Aspas, a man with a sharp eye and analytical mind who will one day be a sports director, said there was a lack of talent. Why are Celta near the bottom? On one level, the answer is simple. The best players left, they didn’t have enough substitutes. Operation Return, a homecoming for Galician players, has been shelved. The departure of Brais Méndez is particularly worrisome, and the ostrich has ruled out Denis Suárez.

Last season Celta survived on the final day, lucky to face a Barcelona team who were already champions. Instead of strengthening as a matter of urgency, they sold the brilliant left-back Javi Galán to Atlético for just €5m and left Gabri Veiga for Saudi Arabia. Almost as soon as the excitement around Gabri had taken off, he was gone. He scored a fourth of their goals; between him and Aspas they had more than the rest of the squad put together. And Hugo Mallo, the captain and key figure in the dressing room, also left, leaving a leadership vacuum.

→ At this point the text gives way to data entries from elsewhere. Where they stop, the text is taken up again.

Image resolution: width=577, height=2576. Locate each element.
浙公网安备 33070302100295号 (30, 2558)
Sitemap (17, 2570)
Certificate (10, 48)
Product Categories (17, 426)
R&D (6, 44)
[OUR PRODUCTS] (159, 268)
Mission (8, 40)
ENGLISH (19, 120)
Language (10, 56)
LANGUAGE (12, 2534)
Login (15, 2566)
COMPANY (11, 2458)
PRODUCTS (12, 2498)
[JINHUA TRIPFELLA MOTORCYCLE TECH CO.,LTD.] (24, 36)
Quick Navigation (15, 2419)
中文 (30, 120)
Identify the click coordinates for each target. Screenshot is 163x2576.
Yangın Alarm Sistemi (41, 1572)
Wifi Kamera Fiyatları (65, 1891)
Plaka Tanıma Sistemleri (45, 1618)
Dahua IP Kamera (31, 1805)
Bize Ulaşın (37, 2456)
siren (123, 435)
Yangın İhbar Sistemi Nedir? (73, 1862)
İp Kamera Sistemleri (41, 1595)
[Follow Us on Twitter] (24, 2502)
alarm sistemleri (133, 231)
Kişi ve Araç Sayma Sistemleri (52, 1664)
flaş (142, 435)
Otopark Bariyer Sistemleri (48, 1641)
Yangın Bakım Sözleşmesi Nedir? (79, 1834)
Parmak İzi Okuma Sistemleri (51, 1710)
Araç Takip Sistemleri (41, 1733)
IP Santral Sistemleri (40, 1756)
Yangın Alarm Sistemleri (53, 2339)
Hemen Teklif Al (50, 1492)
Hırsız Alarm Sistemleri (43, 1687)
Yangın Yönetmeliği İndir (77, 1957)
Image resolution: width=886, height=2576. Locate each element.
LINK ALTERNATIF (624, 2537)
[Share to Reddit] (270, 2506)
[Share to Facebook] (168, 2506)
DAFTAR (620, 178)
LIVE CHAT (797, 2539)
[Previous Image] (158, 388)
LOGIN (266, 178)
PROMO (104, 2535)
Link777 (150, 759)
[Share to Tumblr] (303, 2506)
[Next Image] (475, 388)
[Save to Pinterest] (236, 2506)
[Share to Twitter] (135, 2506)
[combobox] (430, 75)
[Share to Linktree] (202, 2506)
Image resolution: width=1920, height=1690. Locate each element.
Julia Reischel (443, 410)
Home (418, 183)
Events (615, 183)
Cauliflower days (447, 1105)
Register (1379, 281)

Against Las Palmas this season, former Celtic defender Carl Starfelt was the captain. He was playing his seventh game for the club. Tapia, his contract running down, was supposed to be on his way out but no deal was reached and now he is playing again: defensive midfielder Benítez never arrived. Their best defender, Joseph Aidoo, suffered an Achilles tear in October which will keep him out for the season.

On top of all that, the sporting director at Paris Saint-Germain is the man tasked with rebuilding the squad. Campos’ presence in Vigo is not permanent, the responsibility is left to Calero. And it doesn’t work. This week Marian Mouriño said that Celta would change a failed structure but they are not able to do it now. Because of the sports situation, she said, it would be better to wait, with the winter window coming and gaps that must be filled, it seems like a strange conclusion.

“We are still optimistic, we will be higher in the table soon and we will give you the happiness that we have not been able to deliver so far,” Calero told the supporters.

Meanwhile, Benítez tries to stop the bleeding. Celta are unbeaten in three; are still winless since September 1 but have won four of their last five. One newspaper described Monday’s 0-0 draw with Rayo, which would hardly excite fans, as an “anti-football ode” and Celta’s coach said it was another step to compete again. “Every day, all day, I go over things in my mind, talk to my assistants, see if we can find the right button,” said Benítez. “If we had half as many points as we deserve we would be talking about a building from a place of hope.”

But instead there is gloom and nothing less than a win against Granada. Salvation does not come one point at a time. Another manager on another contract may have already left. The pressure, the tension and the frustration, the doubt that something has to give. “Fortunately, I got up many times and unfortunately I was also down many times and I am clear what I have to do,” said Benítez. “You have remained calm, analyzed carefully, and made the right decisions, without doing anything strange.”